Binary Search

Binary Search is probably one of the first algorithms Computer Science students learn. It is quite simple to implement but you are likely to run into a couple of corner case scenarios. As codekata puts it, practicing it over and over helps. Not just praciticing writing the same code, but trying to achieve the same results through different implementations. A note on choice of language: I chose Python for its simplicity of accessing and slicing lists.

Test cases

Let’s start with the test cases. There aren’t that many - empty list, odd sized list and even sized list. All with and without the search term. Here is codekata’s test case list in Python. This function takes in a binary search implementation whose signature is (int, array_of_int) -> int and runs through all the test cases.

def testbinarysearch(f):
  assert(-1 == f(3, []))
  assert(-1 == f(3, [1]))
  assert(0 == f(1, [1]))
  #
  assert(0 == f(1, [1, 3, 5]))
  assert(1 == f(3, [1, 3, 5]))
  assert(2 == f(5, [1, 3, 5]))
  assert(-1 == f(0, [1, 3, 5]))
  assert(-1 == f(2, [1, 3, 5]))
  assert(-1 == f(4, [1, 3, 5]))
  assert(-1 == f(6, [1, 3, 5]))
  #
  assert(0 == f(1, [1, 3, 5, 7]))
  assert(1 == f(3, [1, 3, 5, 7]))
  assert(2 == f(5, [1, 3, 5, 7]))
  assert(3 == f(7, [1, 3, 5, 7]))
  assert(-1 == f(0, [1, 3, 5, 7]))
  assert(-1 == f(2, [1, 3, 5, 7]))
  assert(-1 == f(4, [1, 3, 5, 7]))
  assert(-1 == f(6, [1, 3, 5, 7]))
  assert(-1 == f(8, [1, 3, 5, 7]))

Iterative solution

Most obvious solution is an iterative one, atleast to me. There are a couple of places one could go wrong here. First is the while loop’s exit condition. It should be lo <= hi otherwise when the search item is the final element of a split, you will not find it. For example, solve test cases 3 and 4 by hand and see what happens if the while condition is wrong.
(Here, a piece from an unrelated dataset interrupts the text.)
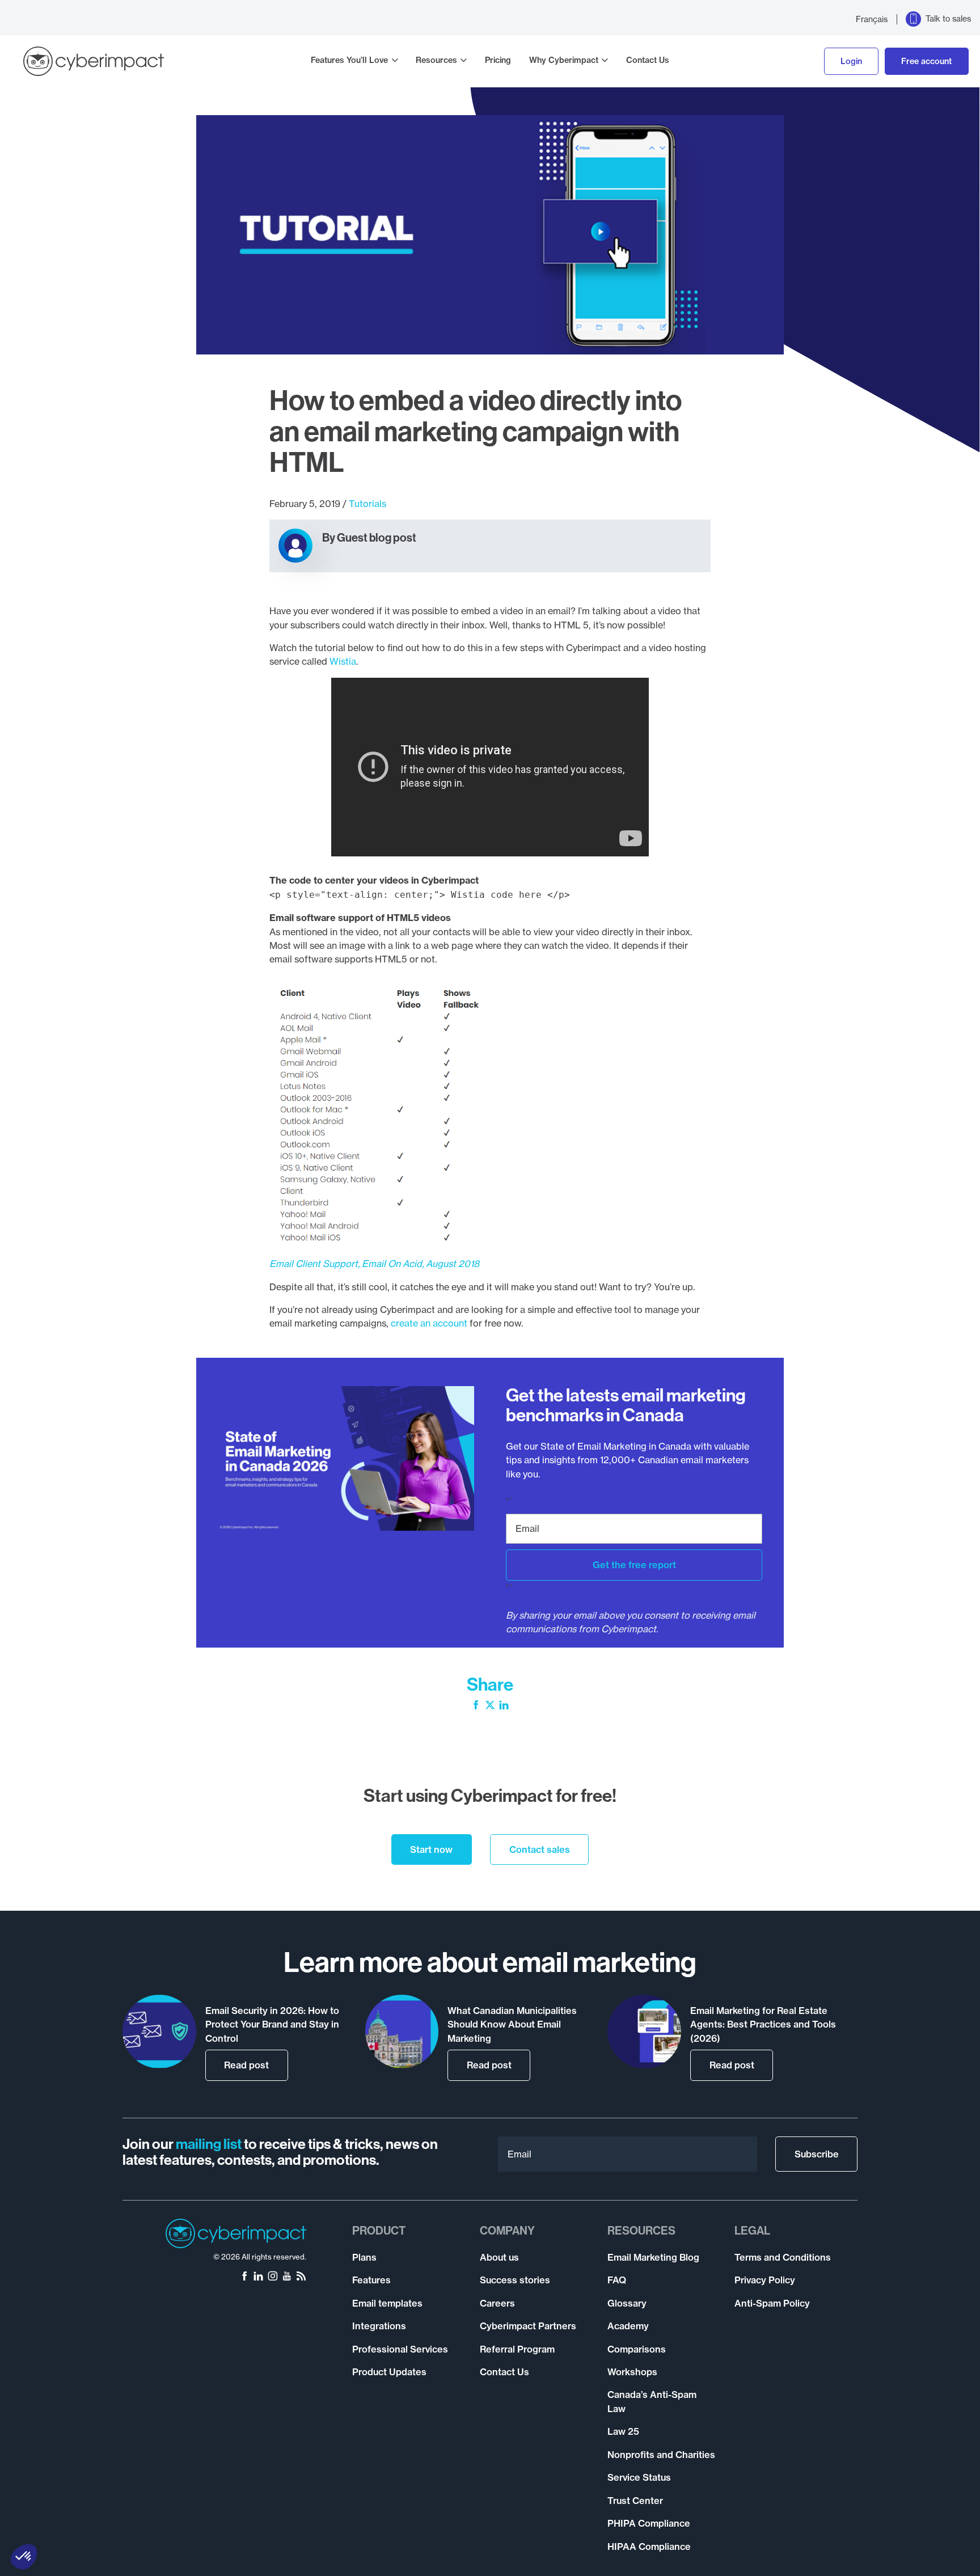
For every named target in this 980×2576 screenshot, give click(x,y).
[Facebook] (475, 1706)
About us (499, 2257)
Next is the way we compute the mid value. This is not a big concern for Python but in languages like C, doing (hi + lo)/2 could result in an overflow when your list size is large. This is one of the long standing bugs in binary search.

Finally the return statement outside the while loop. This handles the search fail case.

def binarysearch(s, l):
  lo = 0
  hi = len(l) - 1
  while(lo <= hi):
    mid = (hi - lo)/2 + lo
    if(l[mid] == s):
      return mid
    elif(l[mid] < s):
      lo = mid + 1
    else:
      hi = mid - 1
  return -1

Recursive solution

Recursive solution is not that hard either. You just need an additional wrapper function to use the predefined function signature. Instead of a while loop, we have an if condition. One might think that we do not need that if condition. Think again. Without it, we will fall into an infinite loop. Another pitfall is in the elif and else condition. It is easy to forget the return and just call the function. That will again result in an infinite loop. Other than these two things, nothing much to say about the recursive solution.

def binarysearch2(s, l):
  return binarysearchrecursive(s, l, 0, len(l) - 1)

def binarysearchrecursive(s, l, lo, hi):
  if(lo <= hi):
    mid = (hi - lo)/2 + lo
    if(l[mid] == s):
      return mid
    elif(l[mid] < s):
      return binarysearchrecursive(s, l, mid + 1, hi)
    else:
      return binarysearchrecursive(s, l, lo, mid-1)
  return -1

Slicing solution

This uses some Python specialties - list slicing. Here instead of passing the entire list to the recursive function, we only pass in the list where our search term may be present. It may be tempting to implement it exactly like the recursive solution but with list slicing until you start running into failures. Reason for that is the expected return value. Return value is the index of the search element in the original list. Once you slice, you lose the original indexing (unless the search term is in the left half of all the splits). Only way to fix this is by passing the index of the left most element in the original list and adding it to the returned value. Think about it.

def binarysearchslice(s, l, offset):
  lo = 0
  hi = len(l) - 1
  if(lo <= hi):
    mid = (hi - lo)/2 + lo
    if(l[mid] == s):
      return (mid + offset)
    elif(l[mid] < s):
      return binarysearchslice(s, l[mid+1:], offset+mid+1)
    else:
      return binarysearchslice(s, l[:mid], offset)
  return -1

def binarysearch3(s, l):
  return binarysearchslice(s, l, 0)

Conclusion

Codekata asks for 5 different solutions. I could only come up with these 3 in one day. I have not thought about other ways of solving this problem. I will update the blog post when I have more approaches.